Stored entries:
=====
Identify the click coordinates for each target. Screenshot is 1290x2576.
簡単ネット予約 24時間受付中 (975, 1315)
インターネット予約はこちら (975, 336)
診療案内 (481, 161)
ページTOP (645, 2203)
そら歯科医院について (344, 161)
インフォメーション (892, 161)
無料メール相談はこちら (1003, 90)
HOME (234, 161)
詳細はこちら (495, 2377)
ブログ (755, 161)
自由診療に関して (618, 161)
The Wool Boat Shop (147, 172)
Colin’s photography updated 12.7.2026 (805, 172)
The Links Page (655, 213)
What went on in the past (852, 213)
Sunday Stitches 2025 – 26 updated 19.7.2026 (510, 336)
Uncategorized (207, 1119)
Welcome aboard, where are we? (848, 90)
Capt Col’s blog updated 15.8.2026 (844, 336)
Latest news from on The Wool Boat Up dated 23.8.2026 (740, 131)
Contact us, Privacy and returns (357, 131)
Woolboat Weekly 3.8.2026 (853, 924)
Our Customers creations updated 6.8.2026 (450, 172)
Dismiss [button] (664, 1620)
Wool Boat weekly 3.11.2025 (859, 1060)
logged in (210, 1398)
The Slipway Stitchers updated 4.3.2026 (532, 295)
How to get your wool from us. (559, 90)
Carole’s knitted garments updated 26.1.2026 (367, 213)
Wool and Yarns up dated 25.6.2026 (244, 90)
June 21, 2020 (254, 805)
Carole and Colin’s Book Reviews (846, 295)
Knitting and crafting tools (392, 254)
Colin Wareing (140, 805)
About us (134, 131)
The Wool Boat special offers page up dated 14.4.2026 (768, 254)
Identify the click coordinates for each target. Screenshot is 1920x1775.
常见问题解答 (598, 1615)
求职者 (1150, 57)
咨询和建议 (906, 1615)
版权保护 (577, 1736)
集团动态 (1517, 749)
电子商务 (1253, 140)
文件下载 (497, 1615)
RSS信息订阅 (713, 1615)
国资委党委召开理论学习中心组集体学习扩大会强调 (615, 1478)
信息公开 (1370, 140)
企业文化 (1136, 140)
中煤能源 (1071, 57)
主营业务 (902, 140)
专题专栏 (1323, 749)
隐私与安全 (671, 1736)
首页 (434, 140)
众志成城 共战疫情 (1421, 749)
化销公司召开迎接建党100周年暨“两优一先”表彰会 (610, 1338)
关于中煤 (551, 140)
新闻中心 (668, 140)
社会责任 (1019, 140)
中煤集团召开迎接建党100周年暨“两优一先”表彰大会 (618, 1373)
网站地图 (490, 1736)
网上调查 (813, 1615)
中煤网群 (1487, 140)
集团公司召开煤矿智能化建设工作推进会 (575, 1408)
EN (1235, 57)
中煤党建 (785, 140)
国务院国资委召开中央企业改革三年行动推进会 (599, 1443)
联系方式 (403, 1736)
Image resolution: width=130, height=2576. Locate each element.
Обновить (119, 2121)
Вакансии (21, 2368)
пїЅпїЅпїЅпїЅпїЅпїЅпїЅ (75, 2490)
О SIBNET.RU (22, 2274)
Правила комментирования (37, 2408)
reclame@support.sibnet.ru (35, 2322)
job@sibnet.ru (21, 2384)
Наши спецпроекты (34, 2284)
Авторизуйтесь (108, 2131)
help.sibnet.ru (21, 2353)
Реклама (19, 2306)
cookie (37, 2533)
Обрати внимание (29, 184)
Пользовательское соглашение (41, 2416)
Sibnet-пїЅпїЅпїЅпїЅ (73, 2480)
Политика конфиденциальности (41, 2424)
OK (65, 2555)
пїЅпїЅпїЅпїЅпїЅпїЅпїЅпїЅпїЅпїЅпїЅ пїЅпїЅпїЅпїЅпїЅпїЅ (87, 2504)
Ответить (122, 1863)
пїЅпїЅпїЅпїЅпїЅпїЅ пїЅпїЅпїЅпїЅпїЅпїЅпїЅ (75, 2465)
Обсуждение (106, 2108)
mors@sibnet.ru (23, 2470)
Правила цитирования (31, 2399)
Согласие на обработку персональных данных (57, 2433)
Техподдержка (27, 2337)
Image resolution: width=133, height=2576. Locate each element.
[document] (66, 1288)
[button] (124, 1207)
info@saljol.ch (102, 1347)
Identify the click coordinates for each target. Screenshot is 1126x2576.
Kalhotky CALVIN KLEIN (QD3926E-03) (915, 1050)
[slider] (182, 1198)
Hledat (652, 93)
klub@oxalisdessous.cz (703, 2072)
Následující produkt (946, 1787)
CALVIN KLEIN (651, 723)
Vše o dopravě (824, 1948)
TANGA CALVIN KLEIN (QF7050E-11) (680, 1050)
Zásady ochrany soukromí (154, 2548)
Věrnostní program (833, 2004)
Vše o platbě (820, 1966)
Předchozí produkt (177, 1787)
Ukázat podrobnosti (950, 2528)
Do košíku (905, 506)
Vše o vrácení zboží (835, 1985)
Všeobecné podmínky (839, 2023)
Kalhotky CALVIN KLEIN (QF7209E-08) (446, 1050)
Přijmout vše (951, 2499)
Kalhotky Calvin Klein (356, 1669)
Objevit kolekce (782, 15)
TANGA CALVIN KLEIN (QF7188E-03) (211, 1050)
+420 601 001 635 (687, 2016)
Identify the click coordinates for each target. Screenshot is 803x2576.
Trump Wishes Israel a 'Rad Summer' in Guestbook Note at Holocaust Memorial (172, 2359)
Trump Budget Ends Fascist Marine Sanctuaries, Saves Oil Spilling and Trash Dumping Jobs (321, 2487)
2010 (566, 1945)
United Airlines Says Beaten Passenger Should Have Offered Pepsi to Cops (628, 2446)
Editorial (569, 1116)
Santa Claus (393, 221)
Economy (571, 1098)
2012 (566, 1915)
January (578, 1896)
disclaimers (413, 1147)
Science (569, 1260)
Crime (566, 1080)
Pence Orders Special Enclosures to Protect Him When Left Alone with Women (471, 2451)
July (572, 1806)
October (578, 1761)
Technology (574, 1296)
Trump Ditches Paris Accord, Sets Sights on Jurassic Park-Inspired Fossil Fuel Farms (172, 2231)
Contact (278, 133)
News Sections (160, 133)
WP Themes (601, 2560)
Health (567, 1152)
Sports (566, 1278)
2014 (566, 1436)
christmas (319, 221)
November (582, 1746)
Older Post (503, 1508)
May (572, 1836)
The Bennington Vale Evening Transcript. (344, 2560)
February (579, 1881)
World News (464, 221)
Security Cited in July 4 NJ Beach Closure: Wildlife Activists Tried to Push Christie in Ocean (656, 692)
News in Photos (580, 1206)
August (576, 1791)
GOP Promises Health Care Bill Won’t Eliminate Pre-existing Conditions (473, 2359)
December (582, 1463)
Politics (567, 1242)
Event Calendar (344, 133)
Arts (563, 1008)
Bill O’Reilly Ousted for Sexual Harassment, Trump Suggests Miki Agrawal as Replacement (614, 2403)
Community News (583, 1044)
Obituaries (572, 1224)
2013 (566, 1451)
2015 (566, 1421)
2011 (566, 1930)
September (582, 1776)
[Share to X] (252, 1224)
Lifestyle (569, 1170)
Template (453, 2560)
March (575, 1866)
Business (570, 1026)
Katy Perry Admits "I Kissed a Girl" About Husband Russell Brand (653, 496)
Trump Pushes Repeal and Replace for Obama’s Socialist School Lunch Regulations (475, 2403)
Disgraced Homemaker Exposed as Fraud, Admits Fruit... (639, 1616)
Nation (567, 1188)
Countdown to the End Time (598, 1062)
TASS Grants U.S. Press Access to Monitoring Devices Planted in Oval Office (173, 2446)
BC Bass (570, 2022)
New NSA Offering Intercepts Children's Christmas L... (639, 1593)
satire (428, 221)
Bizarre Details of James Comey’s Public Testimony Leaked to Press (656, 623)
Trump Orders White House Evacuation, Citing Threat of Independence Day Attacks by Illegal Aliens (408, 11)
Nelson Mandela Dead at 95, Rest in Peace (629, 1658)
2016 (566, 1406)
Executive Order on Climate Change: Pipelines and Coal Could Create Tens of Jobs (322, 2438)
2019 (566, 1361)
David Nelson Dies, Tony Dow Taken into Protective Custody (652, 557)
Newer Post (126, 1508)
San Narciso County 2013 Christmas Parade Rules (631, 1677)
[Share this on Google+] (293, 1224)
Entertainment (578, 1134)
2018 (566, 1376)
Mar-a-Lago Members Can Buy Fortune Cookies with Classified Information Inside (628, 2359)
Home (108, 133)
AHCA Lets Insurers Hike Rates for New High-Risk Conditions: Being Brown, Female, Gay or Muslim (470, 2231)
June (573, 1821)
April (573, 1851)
=====
**PROBLEM TO WORK ON**: What is needed is each line from the records with the word "Jobs" in it.

**RESPONSE TO THE TASK**:
Trump Budget Ends Fascist Marine Sanctuaries, Saves Oil Spilling and Trash Dumping Jobs (321, 2487)
Executive Order on Climate Change: Pipelines and Coal Could Create Tens of Jobs (322, 2438)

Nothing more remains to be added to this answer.